There have always been rumors about the dead place in the city of Fortune: a vast circle where nothing grows known as Suicide Flats. It's a place where people go to die. Where dark shadows emerge at night, denied by the government that pretends it has no presence in Fortune. Where you can feel the pull of something not-quite-right, drawing lost souls to once-beautiful Cecret Lake at its center — a lake that one day eight years ago turned black as ink.
Officially, Fortune is an anomaly. Yet scientist Eldon Porter knows what the secretive agency GEN knows but hasn't divulged to the public: Suicide Flats is a thin spot between our plane of existence and another. That other plane is a realm of heat and sulfur — a place without an official name, though even the scientists call it by its unofficial one: Hell.
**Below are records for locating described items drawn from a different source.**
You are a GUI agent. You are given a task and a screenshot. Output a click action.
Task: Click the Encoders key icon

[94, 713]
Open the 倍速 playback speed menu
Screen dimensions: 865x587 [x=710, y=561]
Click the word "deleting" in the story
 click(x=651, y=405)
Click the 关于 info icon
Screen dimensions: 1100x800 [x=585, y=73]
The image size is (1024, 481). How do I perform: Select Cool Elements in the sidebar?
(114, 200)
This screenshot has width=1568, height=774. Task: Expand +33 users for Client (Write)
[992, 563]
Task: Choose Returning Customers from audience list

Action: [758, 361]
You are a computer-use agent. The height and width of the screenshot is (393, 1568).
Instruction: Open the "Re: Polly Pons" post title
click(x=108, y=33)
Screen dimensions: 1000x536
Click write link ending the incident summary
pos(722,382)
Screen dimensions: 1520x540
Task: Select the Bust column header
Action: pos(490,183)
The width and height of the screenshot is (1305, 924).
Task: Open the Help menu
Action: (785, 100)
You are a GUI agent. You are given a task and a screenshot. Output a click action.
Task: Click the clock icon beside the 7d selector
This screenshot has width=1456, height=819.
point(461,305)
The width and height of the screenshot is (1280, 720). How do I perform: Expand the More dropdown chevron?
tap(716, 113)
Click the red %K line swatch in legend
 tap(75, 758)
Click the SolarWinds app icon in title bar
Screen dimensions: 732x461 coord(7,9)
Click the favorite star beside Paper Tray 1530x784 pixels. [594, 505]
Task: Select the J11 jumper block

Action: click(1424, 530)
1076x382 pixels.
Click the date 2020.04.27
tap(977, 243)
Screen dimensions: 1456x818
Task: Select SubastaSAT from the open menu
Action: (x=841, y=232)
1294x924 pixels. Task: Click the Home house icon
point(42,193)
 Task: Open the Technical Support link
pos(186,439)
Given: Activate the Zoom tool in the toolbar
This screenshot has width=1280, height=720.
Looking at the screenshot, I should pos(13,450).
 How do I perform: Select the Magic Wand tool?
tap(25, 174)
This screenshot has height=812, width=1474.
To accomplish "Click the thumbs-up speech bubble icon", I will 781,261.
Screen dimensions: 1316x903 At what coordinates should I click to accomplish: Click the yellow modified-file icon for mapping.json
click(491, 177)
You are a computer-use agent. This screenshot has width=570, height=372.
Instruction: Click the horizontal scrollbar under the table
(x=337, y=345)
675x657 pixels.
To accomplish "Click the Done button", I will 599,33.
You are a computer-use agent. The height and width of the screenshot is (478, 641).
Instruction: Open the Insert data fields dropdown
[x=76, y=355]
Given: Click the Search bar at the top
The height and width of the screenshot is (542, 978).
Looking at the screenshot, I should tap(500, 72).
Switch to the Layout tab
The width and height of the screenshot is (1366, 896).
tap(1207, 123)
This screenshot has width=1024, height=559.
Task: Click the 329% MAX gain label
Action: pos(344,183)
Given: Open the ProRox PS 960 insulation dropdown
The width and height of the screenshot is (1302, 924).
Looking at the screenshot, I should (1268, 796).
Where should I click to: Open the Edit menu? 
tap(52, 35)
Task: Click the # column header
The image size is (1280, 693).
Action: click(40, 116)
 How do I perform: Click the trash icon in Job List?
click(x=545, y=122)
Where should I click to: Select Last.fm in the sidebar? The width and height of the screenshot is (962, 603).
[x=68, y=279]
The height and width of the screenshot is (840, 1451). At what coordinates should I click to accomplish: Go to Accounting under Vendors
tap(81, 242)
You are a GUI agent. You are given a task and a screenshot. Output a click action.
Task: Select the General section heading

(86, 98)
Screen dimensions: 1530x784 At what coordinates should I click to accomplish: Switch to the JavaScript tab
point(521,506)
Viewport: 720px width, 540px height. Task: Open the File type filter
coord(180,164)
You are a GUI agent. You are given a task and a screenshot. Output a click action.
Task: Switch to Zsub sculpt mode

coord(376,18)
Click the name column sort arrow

Minister Callum MacReady has run out of faith. His son is dying, and every week he stands in front of his congregation and tells them lies so that they — not he — can feel better. He tells the people of Fortune that God has a plan. That life is joyous. But as young Nathan worsens, Callum knows the truth: There is no plan. There is only grief and pain.
But one day, when Callum finds himself in Suicide Flats at the shore of the ochre lake, he suddenly finds that he feels no pain at all. His worst thoughts and feelings have inexplicably left him … siphoned away, it seems, by a hungry and malevolent being waiting on the other side of a rift between worlds — a rift that's been lurking beneath Cecret's black water for centuries, just waiting for a reason to open.
As Hell opens wide and demons rise, Eldon and Callum find themselves in a race against time. Fortune is the world's canary … but soon enough, under the onslaught of unholy creatures, Fortune is destined to fall.
Suicide Flats is a stand-alone novel in the world of Gore Point by artisan author Johnny B. Truant: a terrifying and unsettlingly beautiful ride into the mouth of chaos.